Bond: EPA Rule Would Effectively Ban Coal
Earlier this month, tea party groups representing millions of Americans urged Congress to oppose the Environmental Protection Agency’s new greenhouse gas emissions regulation for power plants.
Last month’s federal court decision upholding parts of the EPA’s global warming regulatory agenda make these grass-roots groups’ actions even more timely and the stakes higher.
Currently, coal accounts for about 50 percent of our nation’s electricity, and in many Midwestern states such as Missouri, roughly 80 percent. Despite facts like these, the EPA’s development of New Source Performance Standards would result in a ban on coal.

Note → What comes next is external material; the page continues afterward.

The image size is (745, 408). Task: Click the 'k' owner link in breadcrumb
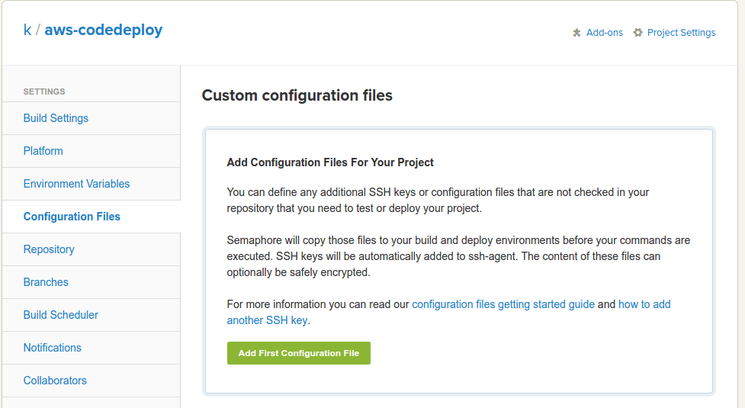(27, 30)
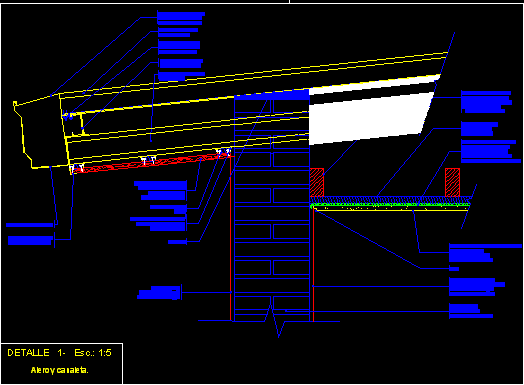Click the blue filled cap atop the wall
This screenshot has height=385, width=524.
point(271,95)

Under this proposed rule, the EPA abandoned agency precedent recognizing differences between fuel types, requiring instead that all new fossil-fuel-generating facilities meet the same emissions limit.
With a wink and a nod, the EPA unabashedly ignores the fact that currently this emissions limit can be met by only one fuel — natural gas. After all, there is currently no demonstrated, commercially available carbon capture and storage technology that can be installed on a coal plant to satisfy this standard.
In effect, through this one rule alone, not to mention the scores of other damaging regulations the agency has proposed, the EPA is forcing the abandonment of coal, one of America’s most abundant natural resources.
As Americans we can agree that cleaner energy and protecting the environment are important goals. But so, too, is reliable and affordable energy Americans need to run their businesses, cool their homes and offices, and power their computers; so too is moving America toward energy self-sufficiency and diversity as demand continues to skyrocket; and so too is protecting our still-fragile economy and the jobs of hardworking Americans in coal-dependent states.
Regardless of your political stripe, it is critical that Americans educate themselves about this rule and join grass-roots groups to speak out in opposition before unelected bureaucrats in Washington succeed in jeopardizing America’s energy and economic future.
A former Republican Senator from Missouri, Kit Bond was a senior member of the Environment and Public Works Committee. After leaving the Senate, he formed Kit Bond Strategies, where he advises a wide range of clients, some of which have interests in the energy sector.